Return exactly those lines of the material below that fall between the line holding "Image resolution: width=1240, height=2576." and the line holding "About [tab]", inclusive.

### Exercise data
###
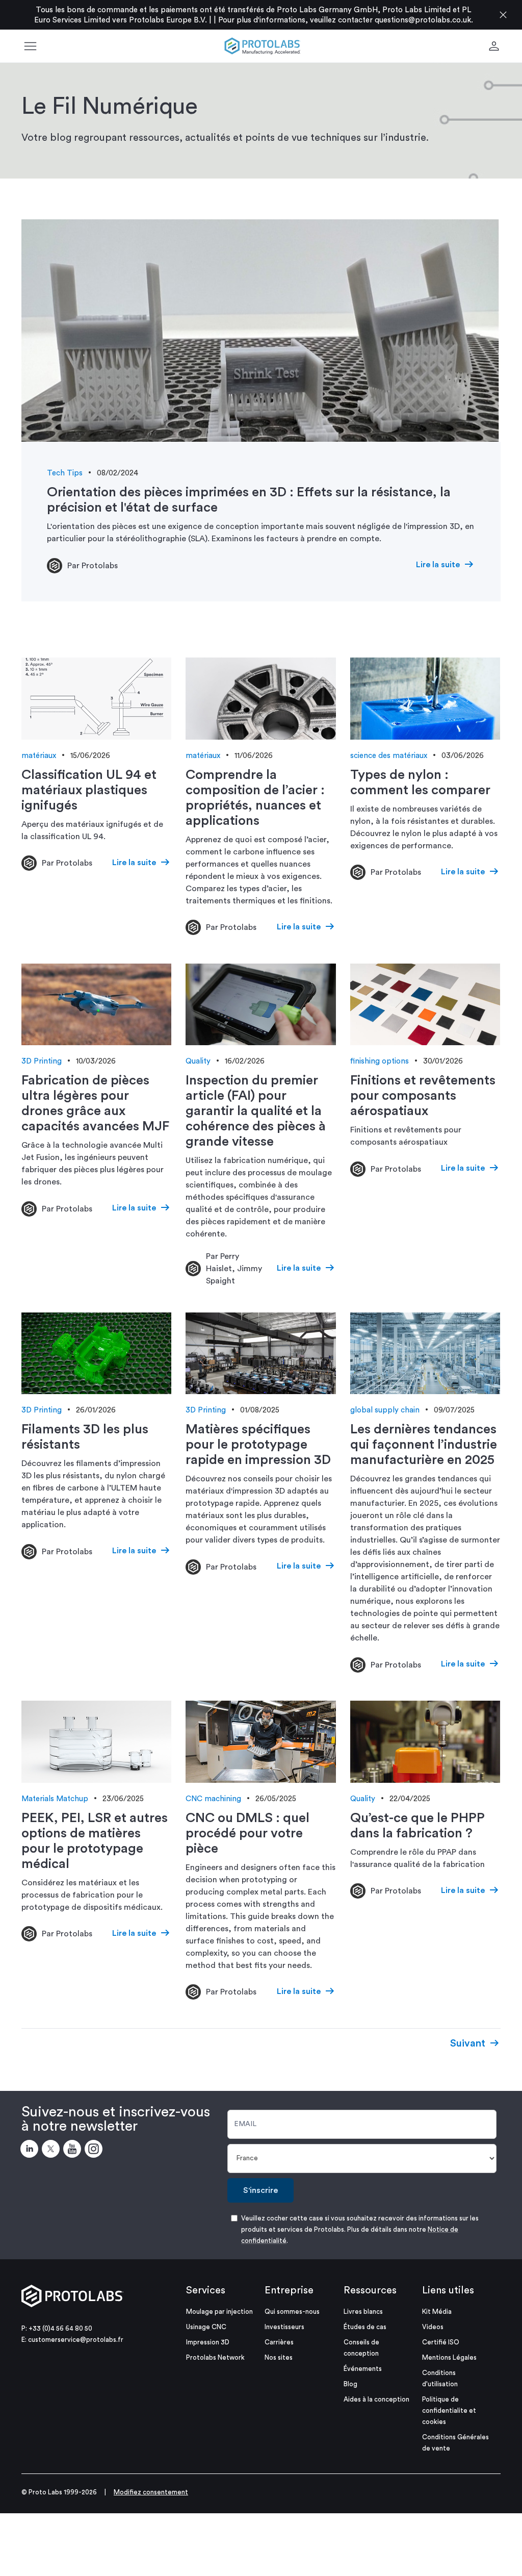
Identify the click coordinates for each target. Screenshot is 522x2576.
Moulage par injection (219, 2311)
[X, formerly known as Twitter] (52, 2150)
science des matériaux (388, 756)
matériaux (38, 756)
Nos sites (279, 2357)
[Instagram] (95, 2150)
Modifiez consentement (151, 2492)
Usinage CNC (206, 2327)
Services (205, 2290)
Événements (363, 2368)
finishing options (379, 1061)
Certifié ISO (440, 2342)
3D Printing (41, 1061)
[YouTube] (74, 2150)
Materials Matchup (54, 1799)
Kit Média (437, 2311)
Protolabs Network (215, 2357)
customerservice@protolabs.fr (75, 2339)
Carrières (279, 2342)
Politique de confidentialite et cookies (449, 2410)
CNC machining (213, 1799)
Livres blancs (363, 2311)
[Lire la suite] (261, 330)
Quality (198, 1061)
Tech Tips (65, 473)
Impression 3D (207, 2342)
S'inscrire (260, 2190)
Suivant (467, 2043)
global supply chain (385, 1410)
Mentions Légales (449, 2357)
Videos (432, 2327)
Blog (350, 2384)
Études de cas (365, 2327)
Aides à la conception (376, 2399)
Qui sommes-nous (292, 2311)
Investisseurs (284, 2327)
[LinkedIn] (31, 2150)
###
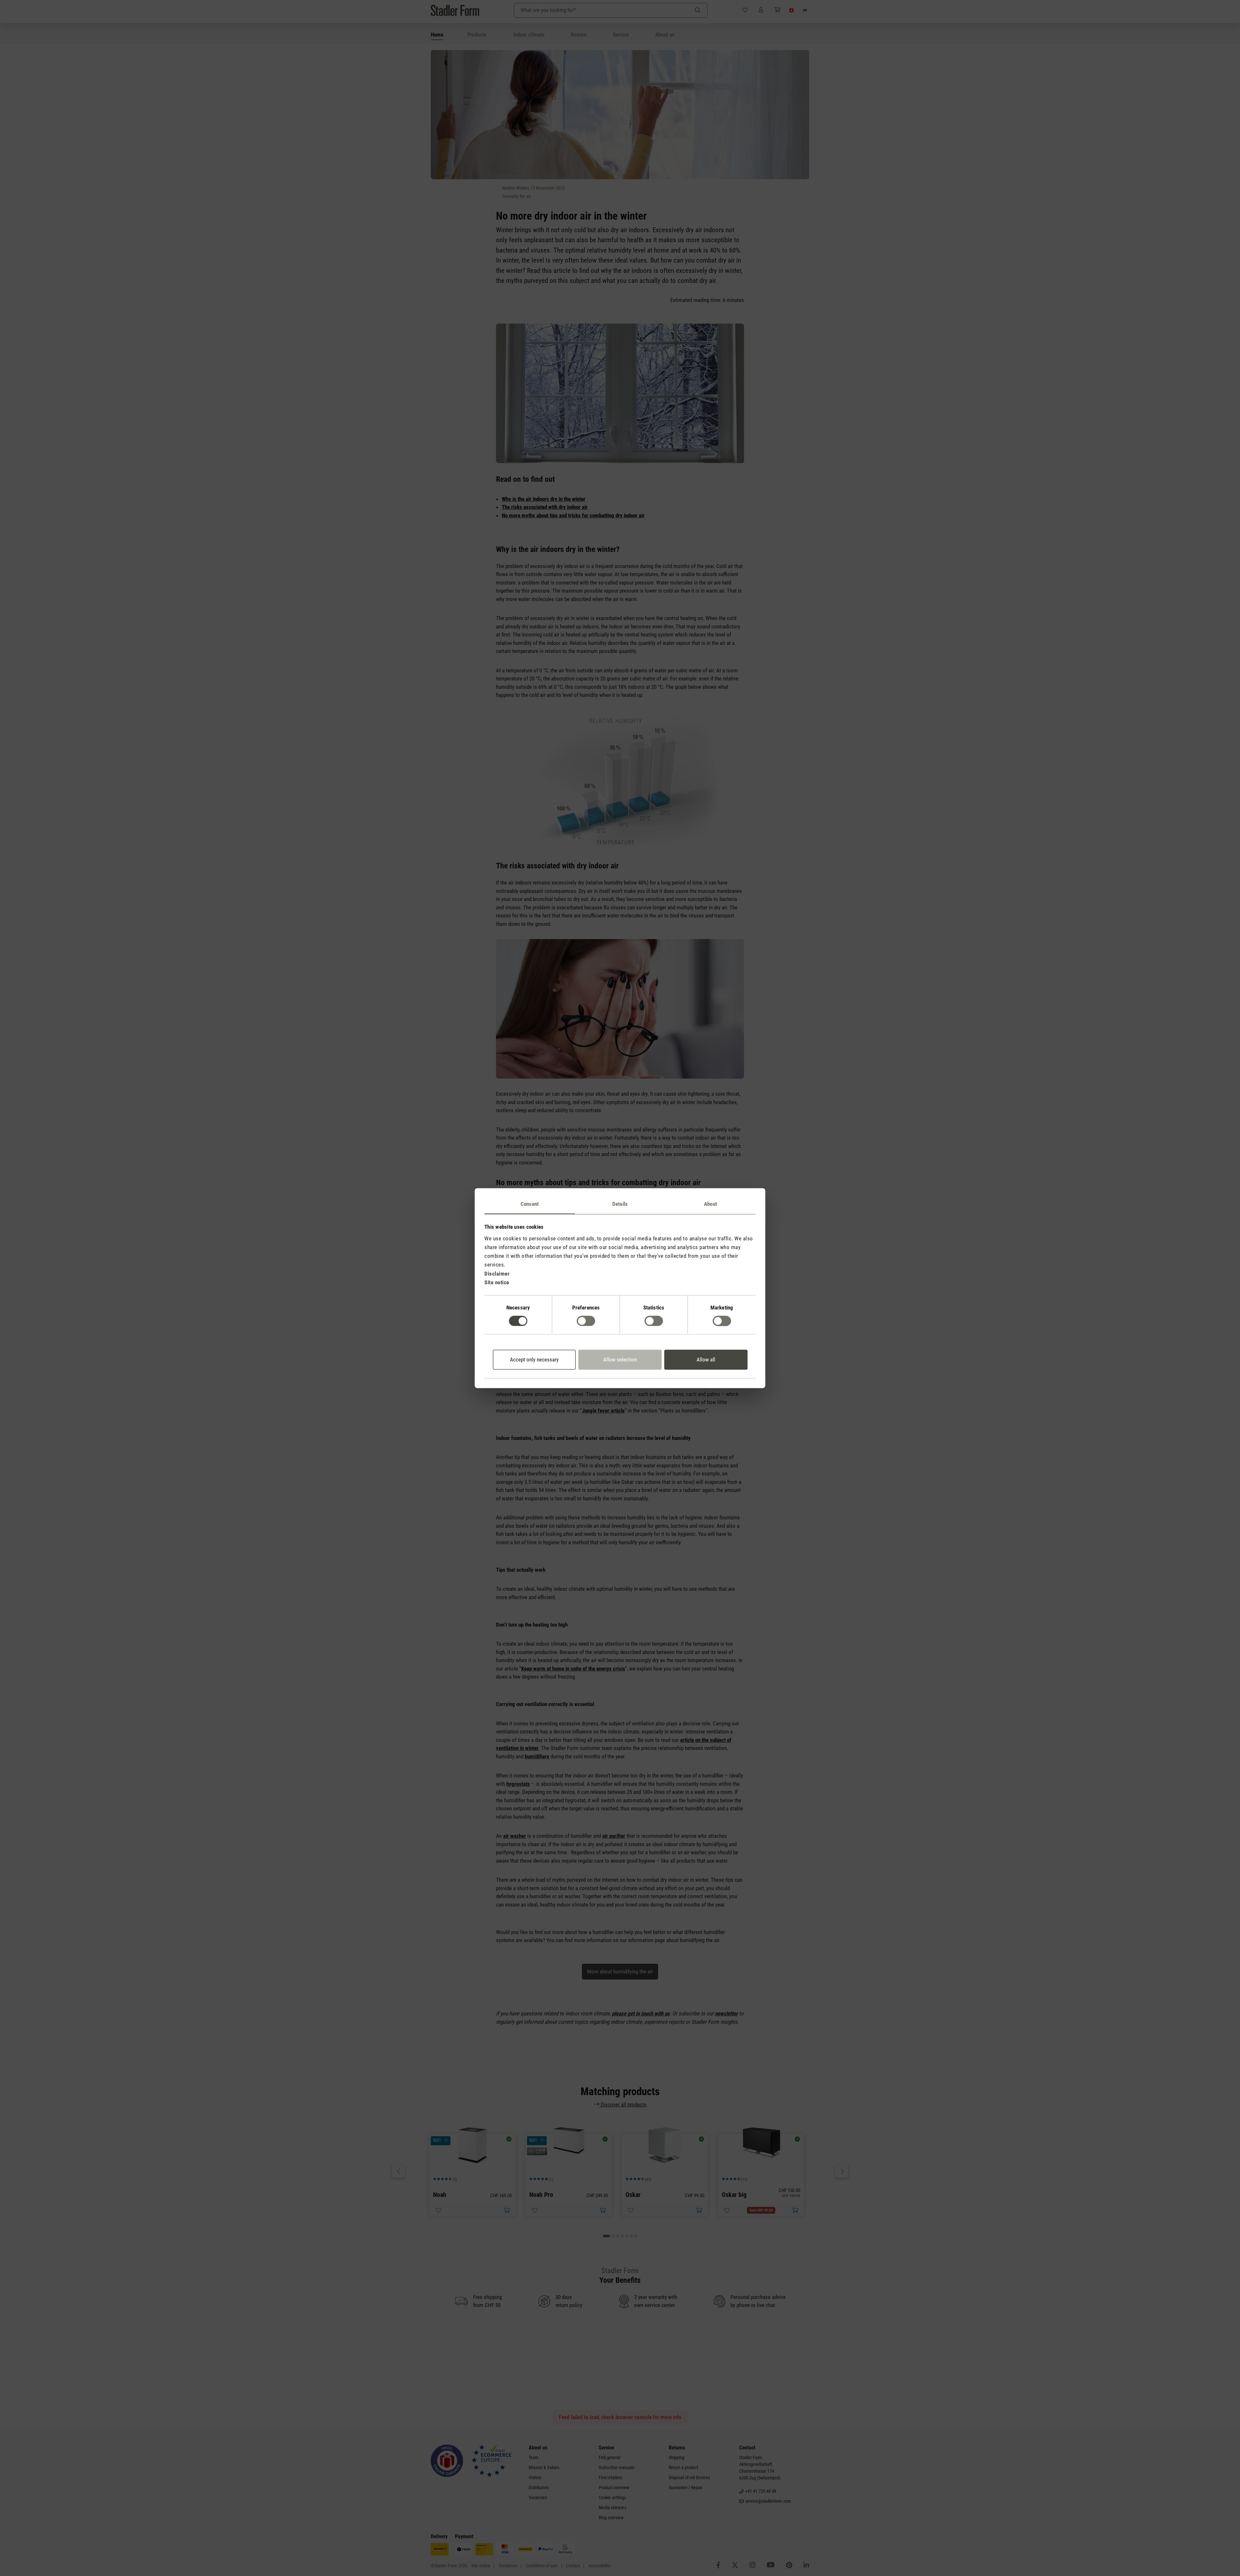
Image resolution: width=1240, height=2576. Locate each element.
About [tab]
###
### Exercise response
Image resolution: width=1240, height=2576. Locate each element.
About [tab]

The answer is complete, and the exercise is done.